One of the more interesting and noteworthy songs on the record is the aforementioned “Hi-De-Ho”, which sees White teaming up with hip-hop icon Q-Tip of A Tribe Called Quest for guest vocals. Though not the first time White had worked with Q-Tip (the pair had previously performed live, while White appeared on A Tribe Called Quest’s final album in 2016), it marked the first time he had included a ‘featured artist’ on one of his tracks.

Initially beginning their collaboration by sending material back and forth to each other, it was the music for “Hi-De-Ho” that appealed to the hip-hop legend’s sensibilities, though the final track remained incomplete for some time. Eventually, White found himself changing the ending to the track, and the pair finalised what would become one of the most unique tracks on the record thanks to its blending of genres.

It was never Jake White’s intention to create two records. As his prolific creative process continued, White found himself unconsciously penning a pair of separate, yet connected albums, though he never had a desire to release them as one expansive package.

“I kind of got the feeling, ‘People just don’t take well to double albums’,” he explains. “They just don’t. So my first kind of thought was, ‘I guess I could just make the first record and then put the rest of it out down the road a year later or two years later’. But this is the same thing that I didn’t like about the pandemic starting; why bother writing songs right now? They’re not going to come out for a year and a half. And by that time, I’ll already be on to something different. 

“So I thought, ‘If I don’t put this out now, I bet it’s just going to sit there and become a lost record, or a lot of B-sides will get plucked from it’.”

The two records, despite being recorded at the same time, found themselves divided into two categories. While the “very heavy ones” found a home on Fear of The Dawn, the “very light and gentle” ones became featured on Entering Heaven Alive, which arrives in July.

“I found myself saying lately that Fear of The Dawn is like a Saturday night record, and Entering Heaven Alive is a Sunday morning record,” White explains. “It’s interesting to me that they were both written at the same time and these songs, they choose where they want to be, you don’t even have to tell them. I mean, these heavy songs kind of gravitated and were magnetically attracted to one another, and these gentle ones were… They form their own little division.

Information shown:
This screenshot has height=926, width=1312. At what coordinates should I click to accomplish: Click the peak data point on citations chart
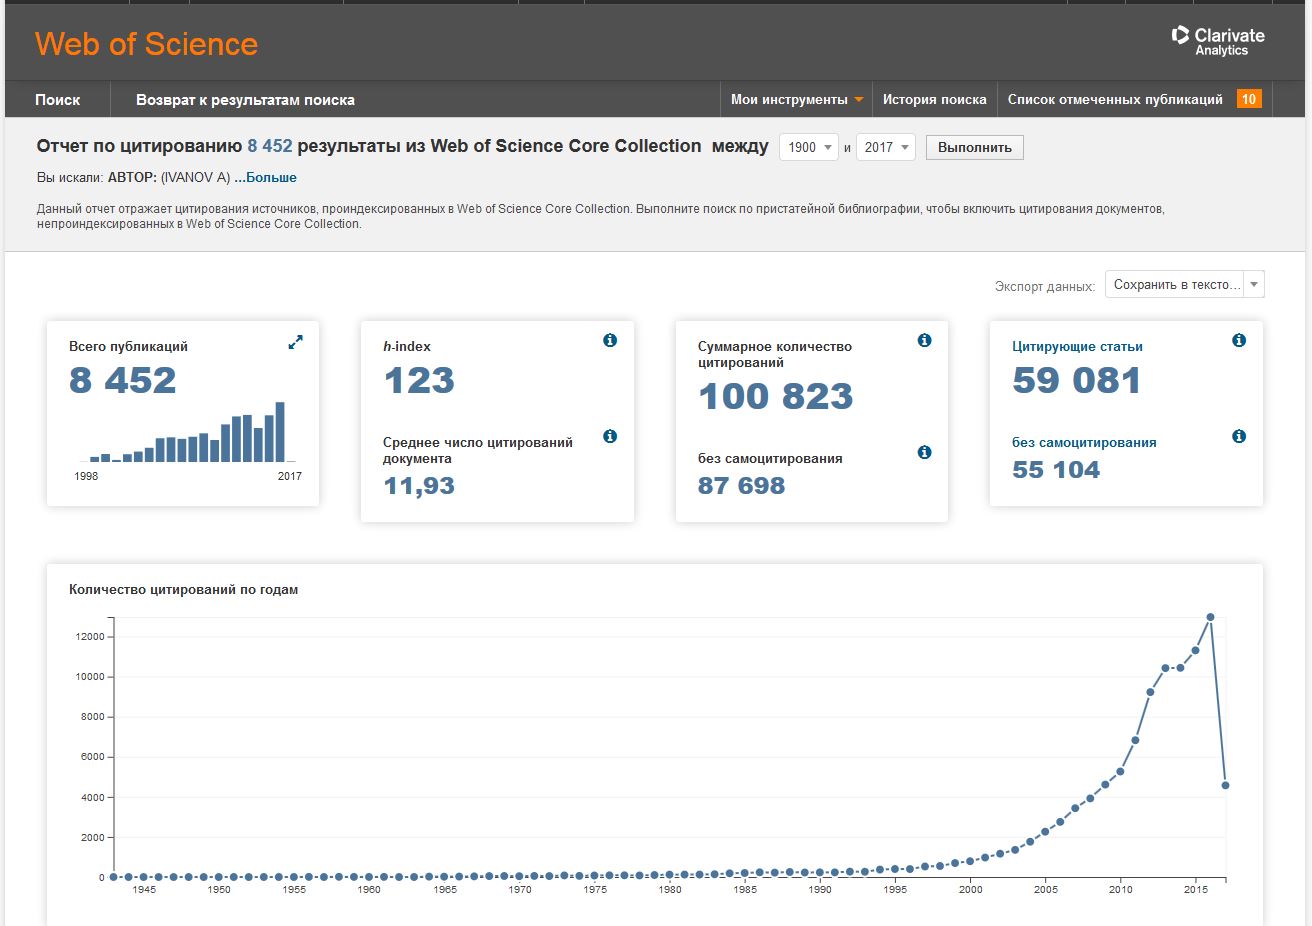(1210, 618)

Your task:
Please extend the passage about the two albums, picking up right after its final sentence. The data has nothing to do with the passage about the two albums.

Result of the task:
“I always say the sequence of albums pick themselves,” he continues. “‘Taking Me Back’, the big, heavy ‘Taking Me Back’, it can only go first on the album. And then, of course, ‘Taking Me Back (Gently)’. What else would you do? It’s a great bookend to these two records and shows that they have a unification in some ways, but in other ways, they’re their own living beasts.”

While Fear of The Dawn begins with the monstrous celebration of rock that is “Taking Me Back”, Entering Heaven Alive, with its more luscious production and traditional instrumentation, ends with an alternate version, fittingly titled “Taking Me Back (Gently)”. Even more fitting is the fact that this track is the only one on the album recorded using traditional equipment, ultimately relishing in its vintage sound.

“It’s nice to have ‘Taking Me Back’ as two different versions of the same song, because it really shows a listener that it doesn’t really matter what style you play a song,” he explains. “Maybe we’re too obsessed with the style of a song rather than the actual song that’s underneath it all, the foundation of it, the root of the song that’s in there.

“[‘Taking Me Back (Gently)’ was recorded on] a 1930s RCA mic [preamp] unit that I got out of an old radio station,” he adds. “To put an RCA ribbon mic through an RCA mic preamp from the Thirties right on to a fiddle or an acoustic guitar, it just came so alive. Whereas the heavy version, I played all the instruments and we recorded completely on Pro Tools. It’s almost like it’s recorded in two different time periods of the last 100 years or something.”